**Task item:**
Print the line containing "Open the search options dropdown arrow" and each line after it through the end of the material below, exactly as it appears, but skip the pictures.

☆ ☆ ☆ ☆ ☆ ☆ ☆

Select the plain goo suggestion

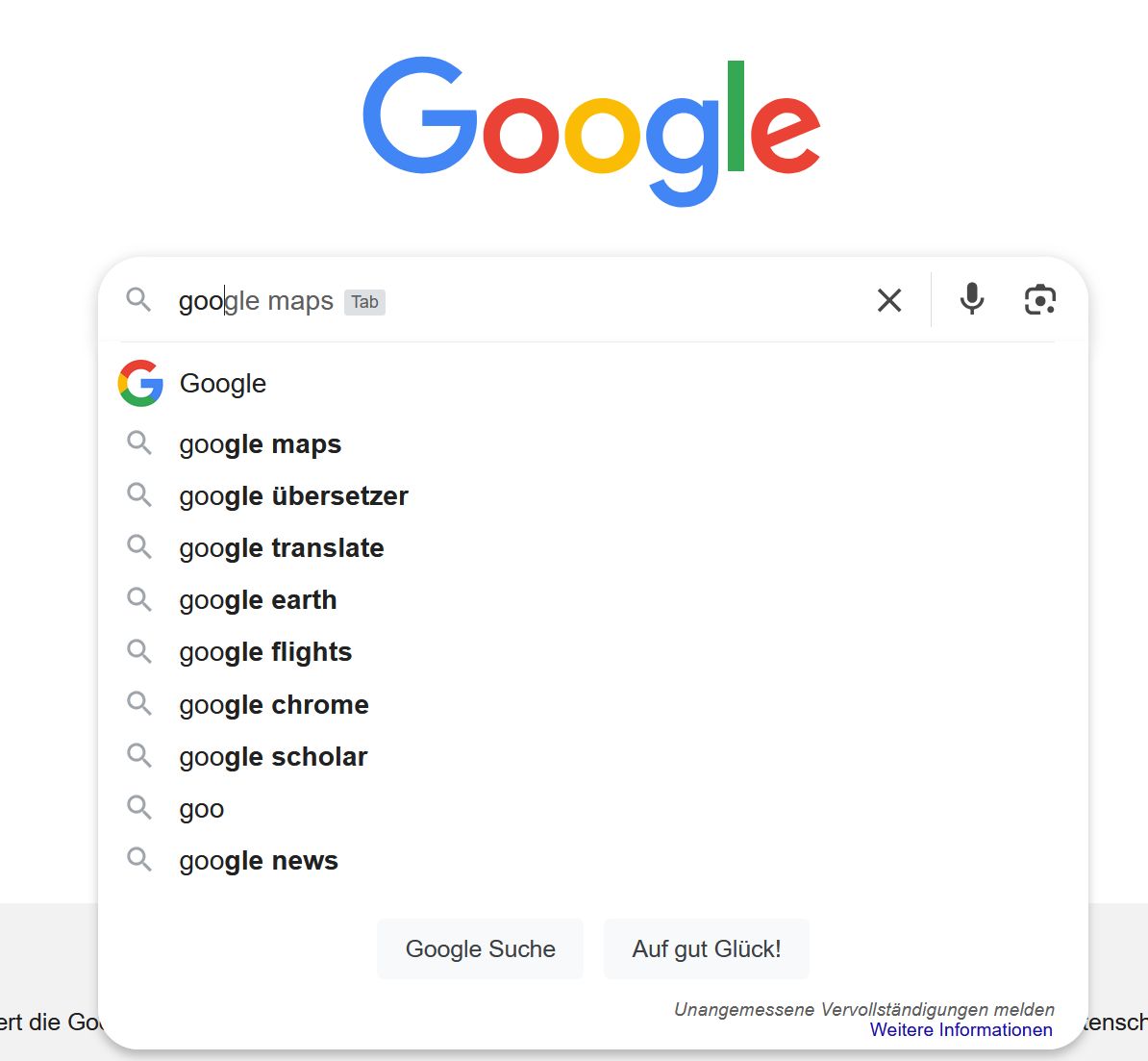202,809
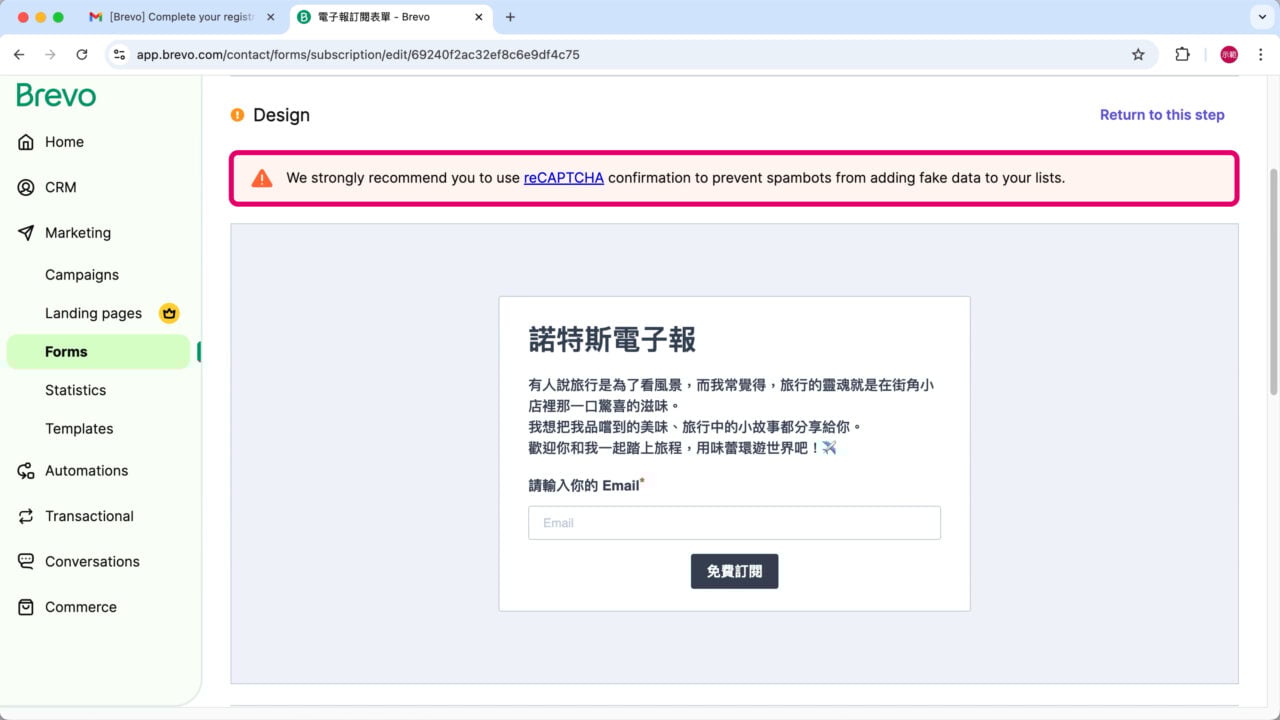Screen dimensions: 1280x720
Task: Open the reCAPTCHA link in the warning
Action: coord(563,177)
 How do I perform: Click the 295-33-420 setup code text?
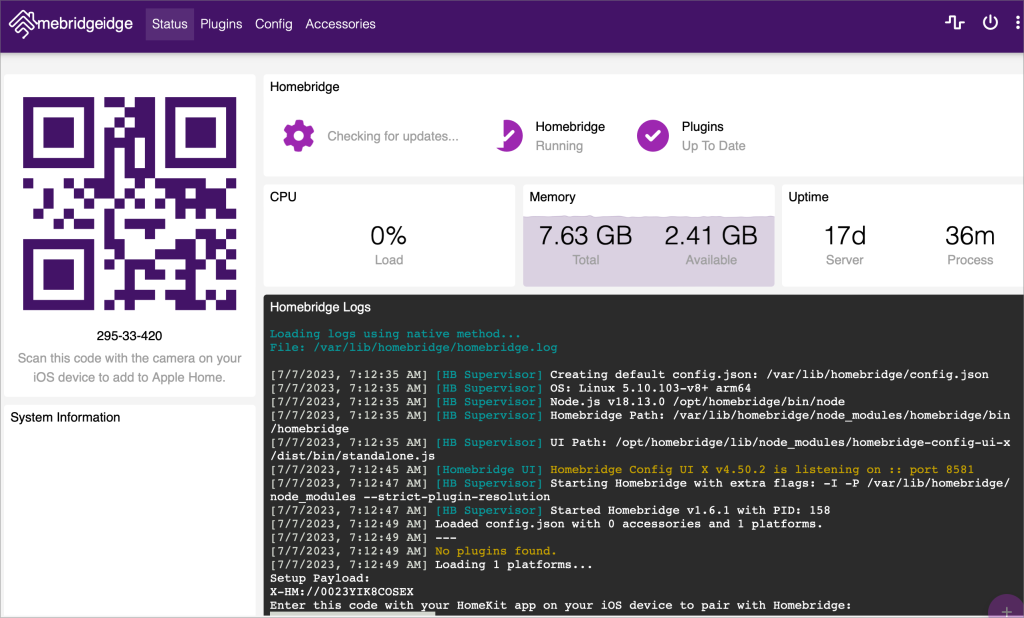130,336
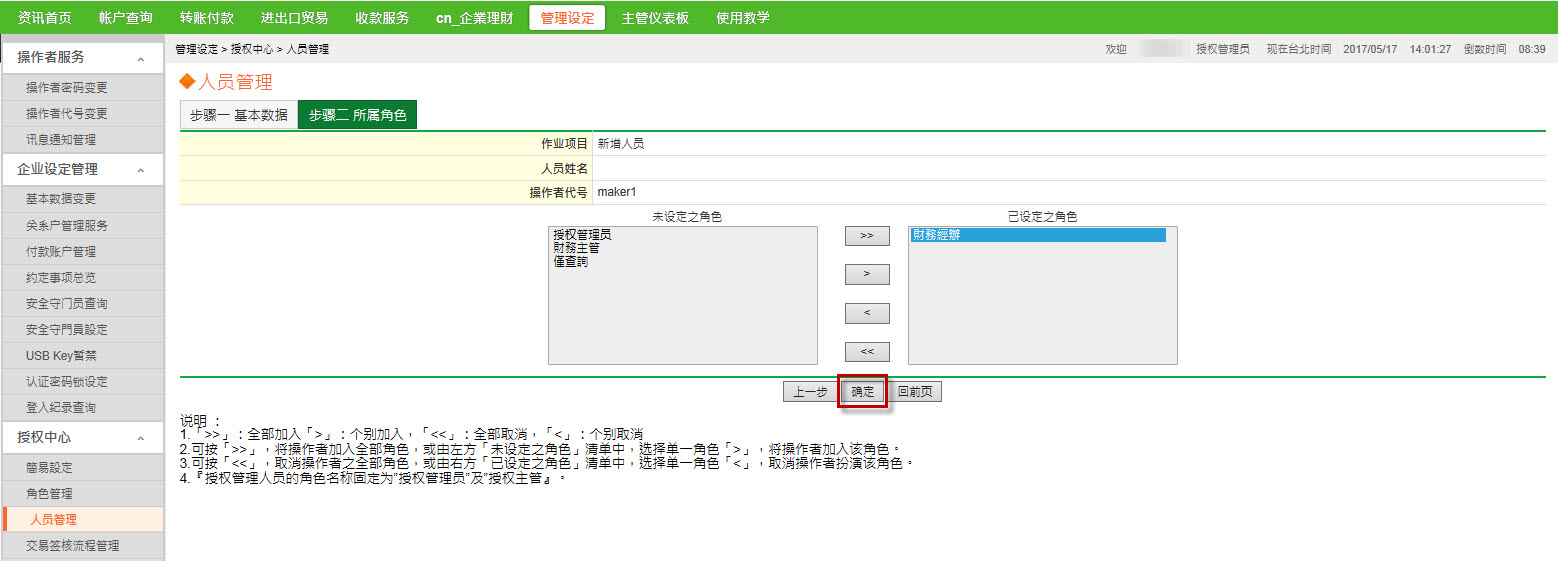Click the '>' add single role button
This screenshot has width=1558, height=561.
click(x=867, y=274)
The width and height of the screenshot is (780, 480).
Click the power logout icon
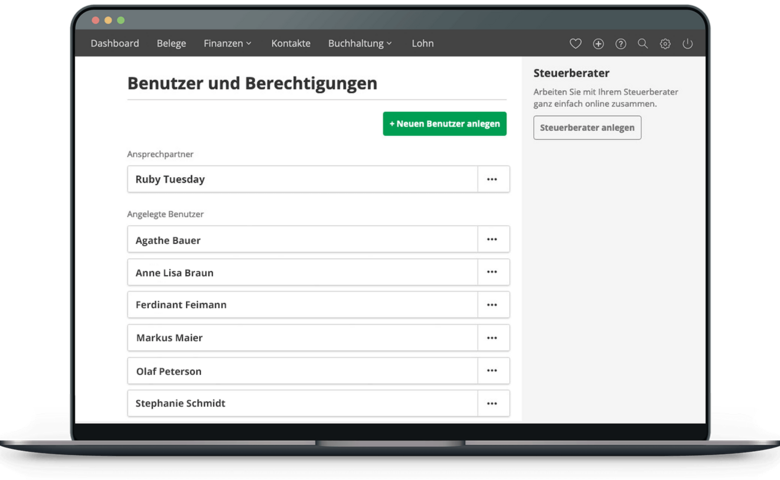687,44
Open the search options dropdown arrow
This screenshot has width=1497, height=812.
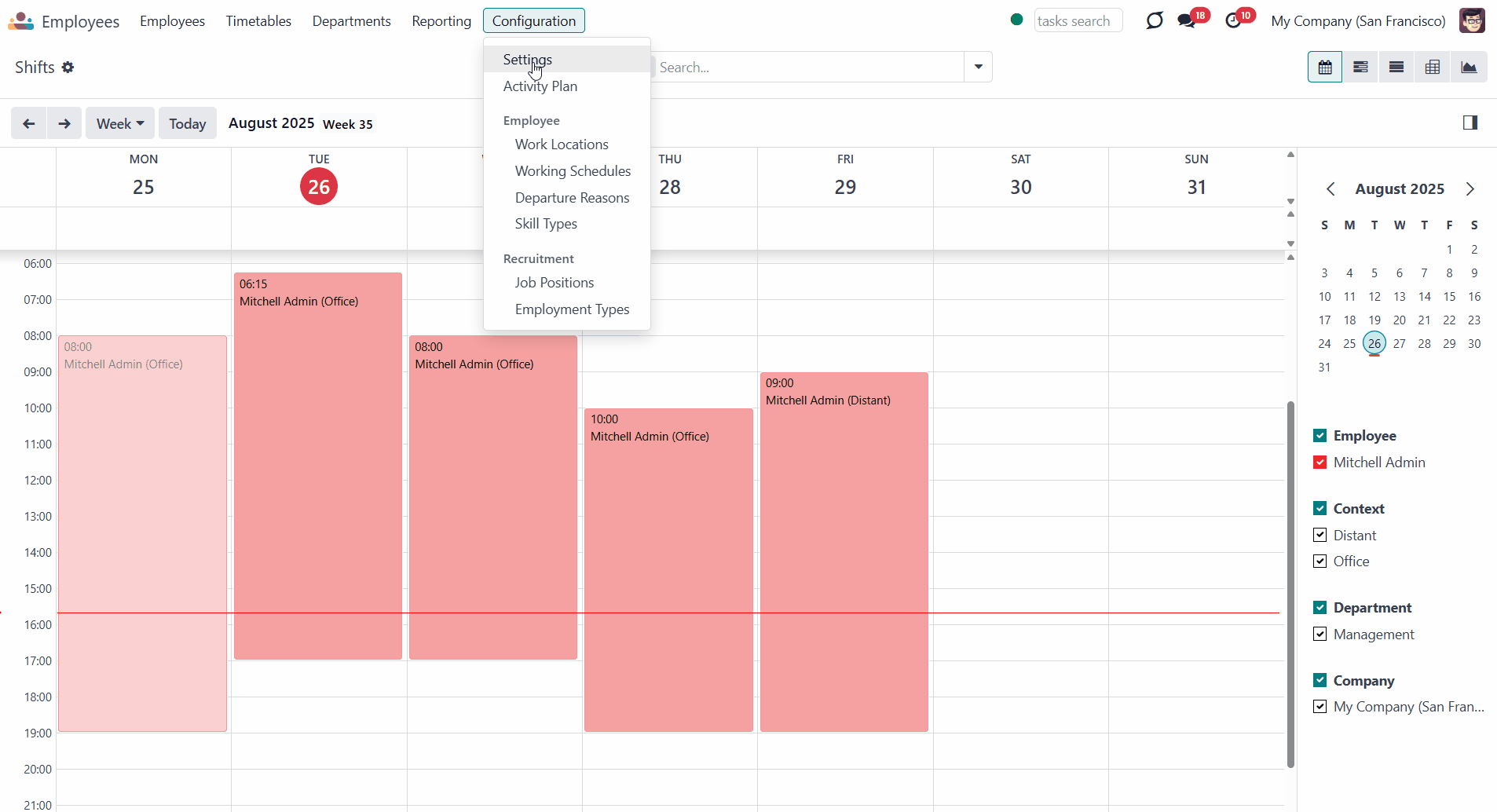click(x=978, y=68)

☆ ☆ ☆ ☆ ☆ ☆ ☆

**Written answer:**
Open the search options dropdown arrow
This screenshot has width=1497, height=812.
click(x=978, y=68)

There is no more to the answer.